**Collected data**
<<<<
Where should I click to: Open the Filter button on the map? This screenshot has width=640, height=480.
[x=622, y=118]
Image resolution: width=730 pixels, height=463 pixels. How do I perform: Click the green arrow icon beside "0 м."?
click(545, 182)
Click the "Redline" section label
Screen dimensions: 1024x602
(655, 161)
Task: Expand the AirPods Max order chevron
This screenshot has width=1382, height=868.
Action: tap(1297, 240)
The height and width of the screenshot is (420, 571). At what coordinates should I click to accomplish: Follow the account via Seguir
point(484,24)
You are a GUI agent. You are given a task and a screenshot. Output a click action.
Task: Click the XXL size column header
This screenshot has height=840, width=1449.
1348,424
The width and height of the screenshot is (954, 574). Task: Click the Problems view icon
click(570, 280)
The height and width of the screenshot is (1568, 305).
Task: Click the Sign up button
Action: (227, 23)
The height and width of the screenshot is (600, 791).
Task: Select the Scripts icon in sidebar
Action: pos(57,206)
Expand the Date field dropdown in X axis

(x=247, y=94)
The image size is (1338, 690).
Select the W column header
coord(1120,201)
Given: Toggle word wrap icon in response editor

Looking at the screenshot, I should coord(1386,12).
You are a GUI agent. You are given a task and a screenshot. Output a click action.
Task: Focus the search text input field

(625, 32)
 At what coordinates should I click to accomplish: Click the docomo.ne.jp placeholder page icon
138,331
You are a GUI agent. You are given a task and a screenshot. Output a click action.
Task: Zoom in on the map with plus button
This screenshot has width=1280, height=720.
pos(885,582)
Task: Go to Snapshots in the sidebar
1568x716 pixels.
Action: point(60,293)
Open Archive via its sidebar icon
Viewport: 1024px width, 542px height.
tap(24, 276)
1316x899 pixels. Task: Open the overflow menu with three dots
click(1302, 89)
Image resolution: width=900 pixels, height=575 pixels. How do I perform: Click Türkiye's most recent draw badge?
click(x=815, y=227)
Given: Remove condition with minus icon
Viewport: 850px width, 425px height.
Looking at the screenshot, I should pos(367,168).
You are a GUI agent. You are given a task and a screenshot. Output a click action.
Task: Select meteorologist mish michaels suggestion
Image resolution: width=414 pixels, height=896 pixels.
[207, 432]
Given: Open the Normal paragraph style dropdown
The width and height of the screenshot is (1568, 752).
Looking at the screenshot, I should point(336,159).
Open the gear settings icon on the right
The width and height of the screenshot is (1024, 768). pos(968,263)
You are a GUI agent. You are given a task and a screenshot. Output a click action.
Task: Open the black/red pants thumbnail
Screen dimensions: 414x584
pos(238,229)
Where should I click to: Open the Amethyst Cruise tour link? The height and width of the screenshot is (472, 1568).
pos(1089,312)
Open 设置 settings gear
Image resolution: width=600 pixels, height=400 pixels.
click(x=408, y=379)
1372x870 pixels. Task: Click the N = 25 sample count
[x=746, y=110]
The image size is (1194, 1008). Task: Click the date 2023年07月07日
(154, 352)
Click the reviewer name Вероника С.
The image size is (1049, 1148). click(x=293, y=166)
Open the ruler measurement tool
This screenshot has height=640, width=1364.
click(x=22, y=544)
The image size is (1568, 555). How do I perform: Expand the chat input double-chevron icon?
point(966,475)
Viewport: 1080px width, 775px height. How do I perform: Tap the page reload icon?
>>>>
**Work item**
Write out, without alteration, the line that contains "Task: Open the black/red pants thumbnail" and all subsequent lines down to the end of the data above.

**Output below**
Task: Open the black/red pants thumbnail
Screen dimensions: 414x584
pos(238,229)
Where should I click to: Open the Amethyst Cruise tour link? The height and width of the screenshot is (472, 1568).
pos(1089,312)
Open 设置 settings gear
Image resolution: width=600 pixels, height=400 pixels.
click(x=408, y=379)
1372x870 pixels. Task: Click the N = 25 sample count
[x=746, y=110]
The image size is (1194, 1008). Task: Click the date 2023年07月07日
(154, 352)
Click the reviewer name Вероника С.
The image size is (1049, 1148). click(x=293, y=166)
Open the ruler measurement tool
This screenshot has height=640, width=1364.
click(x=22, y=544)
The image size is (1568, 555). How do I perform: Expand the chat input double-chevron icon?
point(966,475)
Viewport: 1080px width, 775px height. How do I perform: Tap the page reload icon?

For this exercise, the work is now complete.